• Exercise goal: Everything in the listing below must be duplicated exactly.

• Excerpted data:
· · · ·
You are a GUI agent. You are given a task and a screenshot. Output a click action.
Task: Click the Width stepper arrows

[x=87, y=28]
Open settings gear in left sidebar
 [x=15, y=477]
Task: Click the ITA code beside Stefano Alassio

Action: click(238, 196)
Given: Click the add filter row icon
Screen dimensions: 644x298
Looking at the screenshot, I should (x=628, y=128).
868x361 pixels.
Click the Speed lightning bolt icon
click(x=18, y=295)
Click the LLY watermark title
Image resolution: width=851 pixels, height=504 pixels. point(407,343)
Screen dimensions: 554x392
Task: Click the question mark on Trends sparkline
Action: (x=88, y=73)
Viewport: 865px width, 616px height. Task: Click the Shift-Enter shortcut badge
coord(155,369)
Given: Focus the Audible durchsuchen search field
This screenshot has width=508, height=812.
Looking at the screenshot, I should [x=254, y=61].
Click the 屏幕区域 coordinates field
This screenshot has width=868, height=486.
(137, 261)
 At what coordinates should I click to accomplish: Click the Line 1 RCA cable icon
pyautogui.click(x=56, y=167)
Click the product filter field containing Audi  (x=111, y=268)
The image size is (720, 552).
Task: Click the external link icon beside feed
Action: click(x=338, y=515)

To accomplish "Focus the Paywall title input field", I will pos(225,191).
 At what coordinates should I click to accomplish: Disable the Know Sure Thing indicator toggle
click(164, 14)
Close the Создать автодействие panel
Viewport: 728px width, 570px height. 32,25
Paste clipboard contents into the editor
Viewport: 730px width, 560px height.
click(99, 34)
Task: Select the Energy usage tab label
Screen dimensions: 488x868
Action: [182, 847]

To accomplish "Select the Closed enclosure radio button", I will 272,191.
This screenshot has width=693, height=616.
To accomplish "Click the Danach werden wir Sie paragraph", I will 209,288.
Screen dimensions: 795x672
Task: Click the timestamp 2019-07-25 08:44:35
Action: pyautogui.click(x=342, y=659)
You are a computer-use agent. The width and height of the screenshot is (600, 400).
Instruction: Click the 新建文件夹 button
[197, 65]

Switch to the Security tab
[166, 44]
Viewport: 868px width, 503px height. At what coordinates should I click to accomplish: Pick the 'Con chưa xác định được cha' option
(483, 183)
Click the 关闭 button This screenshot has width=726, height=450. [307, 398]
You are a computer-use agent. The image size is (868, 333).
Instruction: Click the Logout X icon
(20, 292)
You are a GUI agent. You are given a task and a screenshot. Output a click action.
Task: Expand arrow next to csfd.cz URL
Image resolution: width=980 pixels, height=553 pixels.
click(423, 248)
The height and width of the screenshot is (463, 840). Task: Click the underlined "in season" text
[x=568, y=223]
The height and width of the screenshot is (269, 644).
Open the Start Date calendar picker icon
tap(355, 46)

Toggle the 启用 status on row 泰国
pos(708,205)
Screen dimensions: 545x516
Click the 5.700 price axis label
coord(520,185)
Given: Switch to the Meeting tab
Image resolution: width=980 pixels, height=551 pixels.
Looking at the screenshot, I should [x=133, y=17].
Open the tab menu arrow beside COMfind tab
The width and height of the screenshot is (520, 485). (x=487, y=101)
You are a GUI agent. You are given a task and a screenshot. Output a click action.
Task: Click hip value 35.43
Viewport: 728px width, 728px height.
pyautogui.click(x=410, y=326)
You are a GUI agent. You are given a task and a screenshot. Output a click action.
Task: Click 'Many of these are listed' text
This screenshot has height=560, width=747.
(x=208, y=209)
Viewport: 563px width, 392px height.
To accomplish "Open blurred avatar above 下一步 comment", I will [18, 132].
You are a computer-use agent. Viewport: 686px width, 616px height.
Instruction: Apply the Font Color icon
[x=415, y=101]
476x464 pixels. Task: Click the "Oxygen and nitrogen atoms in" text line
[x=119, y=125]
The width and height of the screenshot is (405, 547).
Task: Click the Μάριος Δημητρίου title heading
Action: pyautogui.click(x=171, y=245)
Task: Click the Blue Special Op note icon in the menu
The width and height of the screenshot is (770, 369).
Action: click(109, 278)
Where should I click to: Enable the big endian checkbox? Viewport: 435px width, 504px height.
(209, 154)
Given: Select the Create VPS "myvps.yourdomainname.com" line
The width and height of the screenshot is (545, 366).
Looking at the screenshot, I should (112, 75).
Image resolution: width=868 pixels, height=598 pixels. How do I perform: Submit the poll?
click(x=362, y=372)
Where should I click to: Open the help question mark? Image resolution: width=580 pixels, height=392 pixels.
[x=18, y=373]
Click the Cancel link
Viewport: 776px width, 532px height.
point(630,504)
· · · ·
• Output of the exercise:
You are a GUI agent. You are given a task and a screenshot. Output a click action.
Task: Click the Width stepper arrows

[x=87, y=28]
Open settings gear in left sidebar
 [x=15, y=477]
Task: Click the ITA code beside Stefano Alassio

Action: click(238, 196)
Given: Click the add filter row icon
Screen dimensions: 644x298
Looking at the screenshot, I should (x=628, y=128).
868x361 pixels.
Click the Speed lightning bolt icon
click(x=18, y=295)
Click the LLY watermark title
Image resolution: width=851 pixels, height=504 pixels. point(407,343)
Screen dimensions: 554x392
Task: Click the question mark on Trends sparkline
Action: (x=88, y=73)
Viewport: 865px width, 616px height. Task: Click the Shift-Enter shortcut badge
coord(155,369)
Given: Focus the Audible durchsuchen search field
This screenshot has width=508, height=812.
Looking at the screenshot, I should [x=254, y=61].
Click the 屏幕区域 coordinates field
This screenshot has width=868, height=486.
(137, 261)
 At what coordinates should I click to accomplish: Click the Line 1 RCA cable icon
pyautogui.click(x=56, y=167)
Click the product filter field containing Audi  (x=111, y=268)
The image size is (720, 552).
Task: Click the external link icon beside feed
Action: click(x=338, y=515)

To accomplish "Focus the Paywall title input field", I will pos(225,191).
 At what coordinates should I click to accomplish: Disable the Know Sure Thing indicator toggle
click(164, 14)
Close the Создать автодействие panel
Viewport: 728px width, 570px height. 32,25
Paste clipboard contents into the editor
Viewport: 730px width, 560px height.
click(99, 34)
Task: Select the Energy usage tab label
Screen dimensions: 488x868
Action: [182, 847]

To accomplish "Select the Closed enclosure radio button", I will 272,191.
This screenshot has width=693, height=616.
To accomplish "Click the Danach werden wir Sie paragraph", I will 209,288.
Screen dimensions: 795x672
Task: Click the timestamp 2019-07-25 08:44:35
Action: pyautogui.click(x=342, y=659)
You are a computer-use agent. The width and height of the screenshot is (600, 400).
Instruction: Click the 新建文件夹 button
[197, 65]

Switch to the Security tab
[166, 44]
Viewport: 868px width, 503px height. At what coordinates should I click to accomplish: Pick the 'Con chưa xác định được cha' option
(483, 183)
Click the 关闭 button This screenshot has width=726, height=450. [307, 398]
You are a computer-use agent. The image size is (868, 333).
Instruction: Click the Logout X icon
(20, 292)
You are a GUI agent. You are given a task and a screenshot. Output a click action.
Task: Expand arrow next to csfd.cz URL
Image resolution: width=980 pixels, height=553 pixels.
click(423, 248)
The height and width of the screenshot is (463, 840). Task: Click the underlined "in season" text
[x=568, y=223]
The height and width of the screenshot is (269, 644).
Open the Start Date calendar picker icon
tap(355, 46)

Toggle the 启用 status on row 泰国
pos(708,205)
Screen dimensions: 545x516
Click the 5.700 price axis label
coord(520,185)
Given: Switch to the Meeting tab
Image resolution: width=980 pixels, height=551 pixels.
Looking at the screenshot, I should [x=133, y=17].
Open the tab menu arrow beside COMfind tab
The width and height of the screenshot is (520, 485). (x=487, y=101)
You are a GUI agent. You are given a task and a screenshot. Output a click action.
Task: Click hip value 35.43
Viewport: 728px width, 728px height.
pyautogui.click(x=410, y=326)
You are a GUI agent. You are given a task and a screenshot. Output a click action.
Task: Click 'Many of these are listed' text
This screenshot has height=560, width=747.
(x=208, y=209)
Viewport: 563px width, 392px height.
To accomplish "Open blurred avatar above 下一步 comment", I will [18, 132].
You are a computer-use agent. Viewport: 686px width, 616px height.
Instruction: Apply the Font Color icon
[x=415, y=101]
476x464 pixels. Task: Click the "Oxygen and nitrogen atoms in" text line
[x=119, y=125]
The width and height of the screenshot is (405, 547).
Task: Click the Μάριος Δημητρίου title heading
Action: pyautogui.click(x=171, y=245)
Task: Click the Blue Special Op note icon in the menu
The width and height of the screenshot is (770, 369).
Action: click(109, 278)
Where should I click to: Enable the big endian checkbox? Viewport: 435px width, 504px height.
(209, 154)
Given: Select the Create VPS "myvps.yourdomainname.com" line
The width and height of the screenshot is (545, 366).
Looking at the screenshot, I should (112, 75).
Image resolution: width=868 pixels, height=598 pixels. How do I perform: Submit the poll?
click(x=362, y=372)
Where should I click to: Open the help question mark? Image resolution: width=580 pixels, height=392 pixels.
[x=18, y=373]
Click the Cancel link
Viewport: 776px width, 532px height.
point(630,504)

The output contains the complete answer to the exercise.